→ **WRITTEN EXERCISE**: Display each line of the data below that contains the string "width", with case counting.

-- begin PROVIDED INFORMATION --

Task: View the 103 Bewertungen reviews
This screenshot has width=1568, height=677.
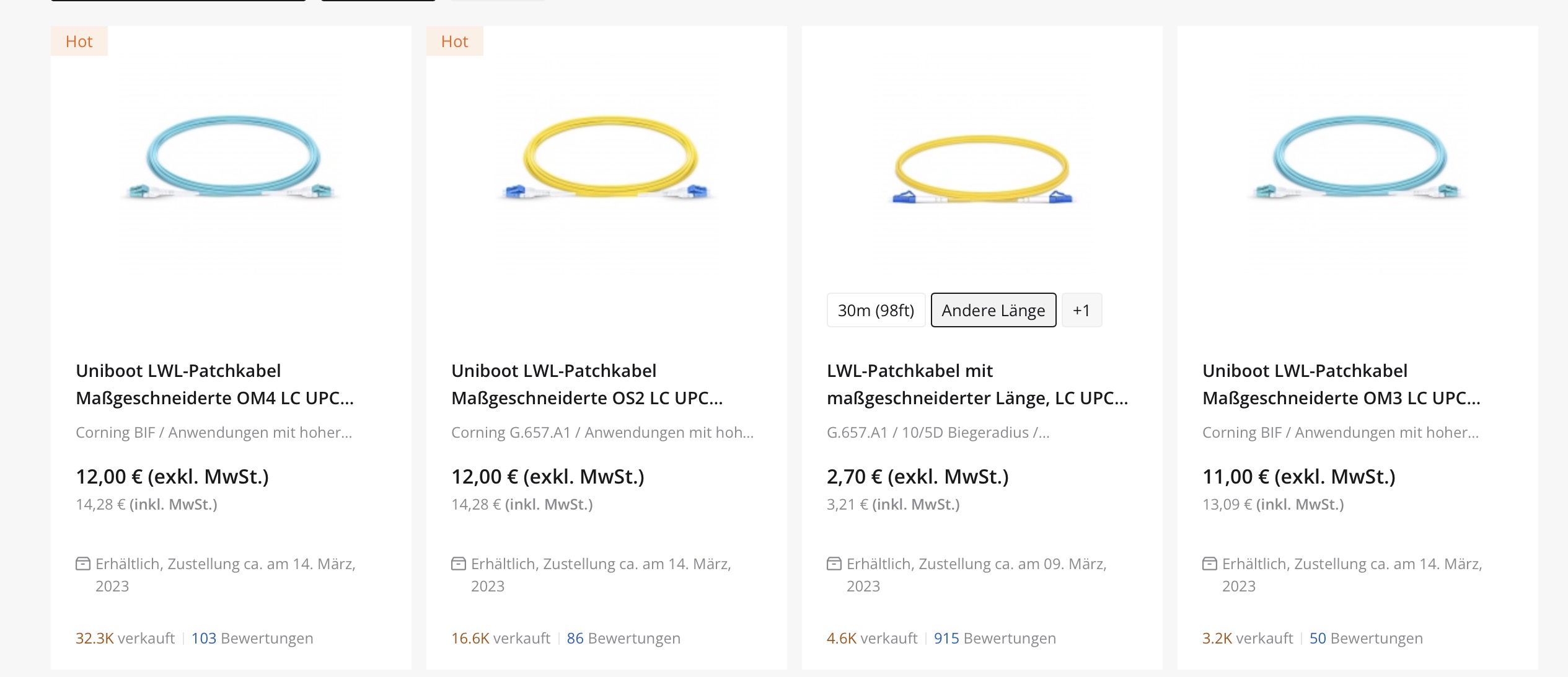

-- end PROVIDED INFORMATION --
-- begin PROVIDED INFORMATION --

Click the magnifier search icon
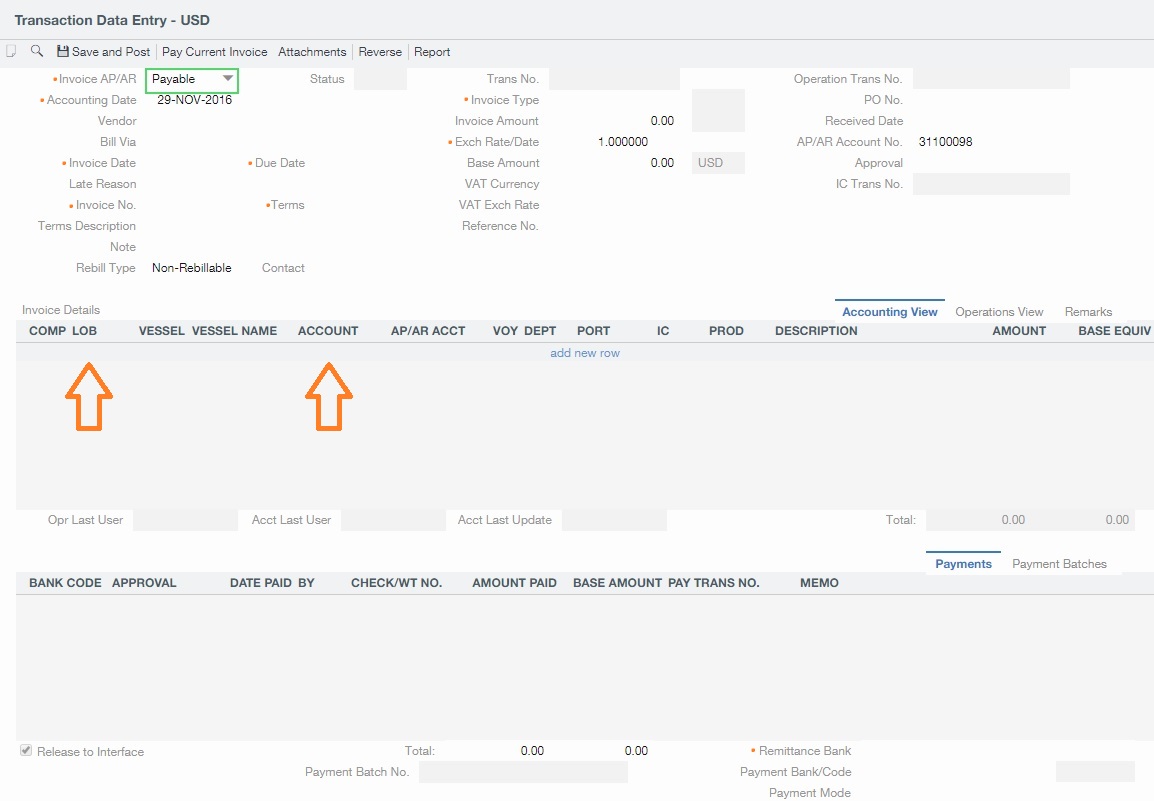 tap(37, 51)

-- end PROVIDED INFORMATION --
-- begin PROVIDED INFORMATION --

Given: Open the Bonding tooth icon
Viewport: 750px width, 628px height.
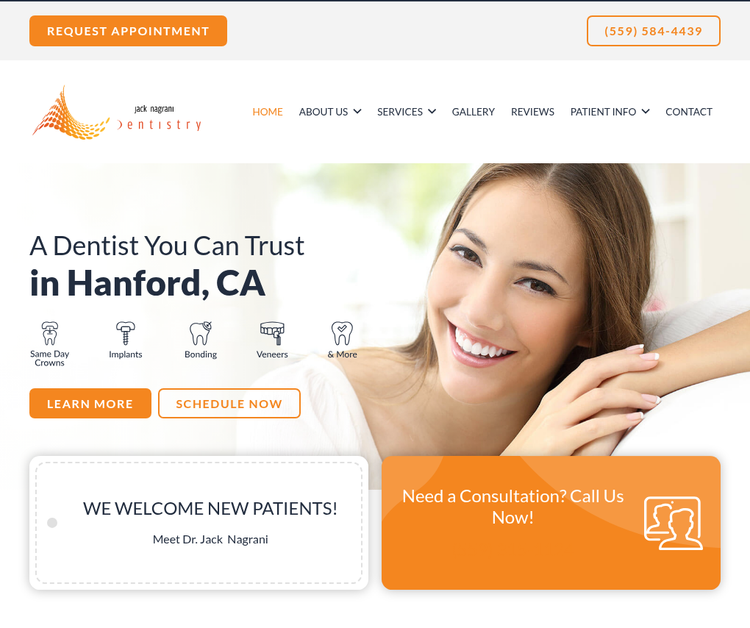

-- end PROVIDED INFORMATION --

→ **SOLVED EXERCISE**:
This screenshot has width=1568, height=677.
Viewport: 750px width, 628px height.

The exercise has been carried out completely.